EXERCISE TASK :: Rewrite these lines with "center point" changed to "midpoint" and everything else left as is. Omit the pictures from your answer.

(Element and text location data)
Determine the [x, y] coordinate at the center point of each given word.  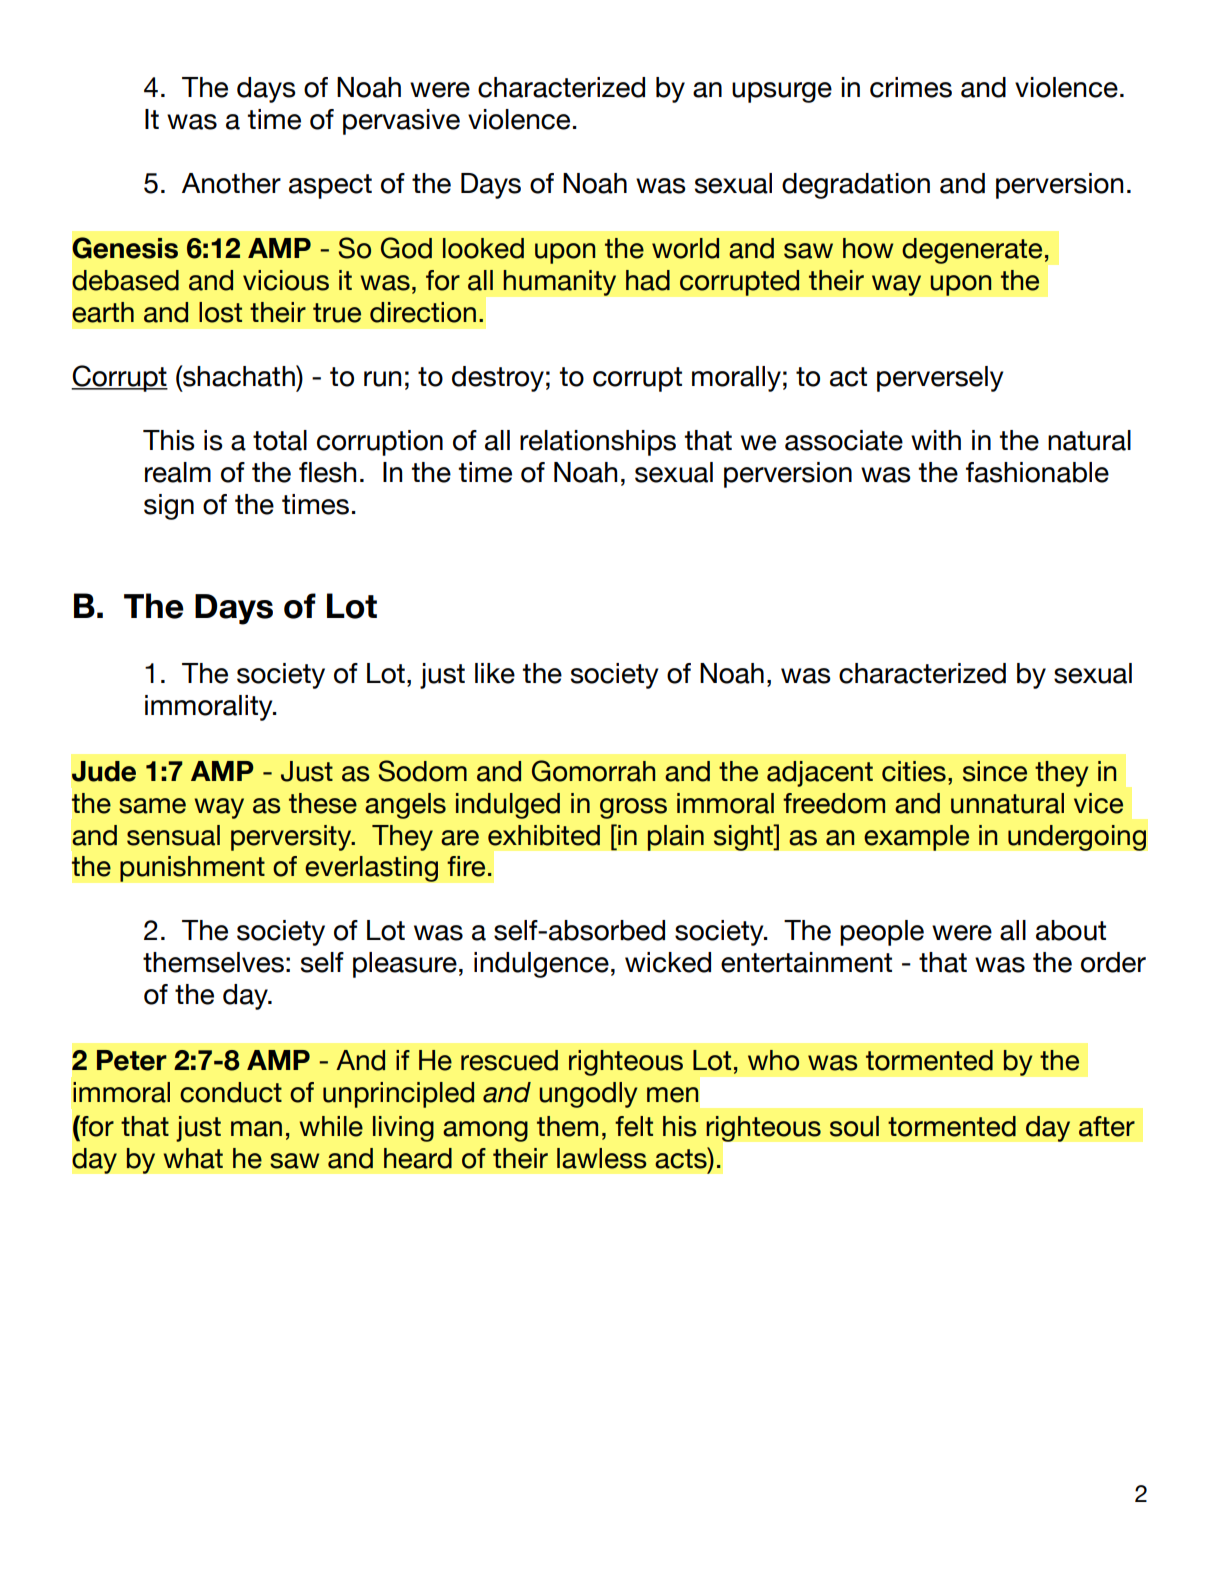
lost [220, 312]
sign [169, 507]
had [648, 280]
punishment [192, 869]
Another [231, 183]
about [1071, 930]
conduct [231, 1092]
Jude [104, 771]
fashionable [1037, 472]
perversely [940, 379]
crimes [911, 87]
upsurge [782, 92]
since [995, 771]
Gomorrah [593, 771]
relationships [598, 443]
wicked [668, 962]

OUTPUT OF THE EXERCISE ::
Determine the [x, y] coordinate at the midpoint of each given word.  
lost [220, 312]
sign [169, 507]
had [648, 280]
punishment [192, 869]
Another [231, 183]
about [1071, 930]
conduct [231, 1092]
Jude [104, 771]
fashionable [1037, 472]
perversely [940, 379]
crimes [911, 87]
upsurge [782, 92]
since [995, 771]
Gomorrah [593, 771]
relationships [598, 443]
wicked [668, 962]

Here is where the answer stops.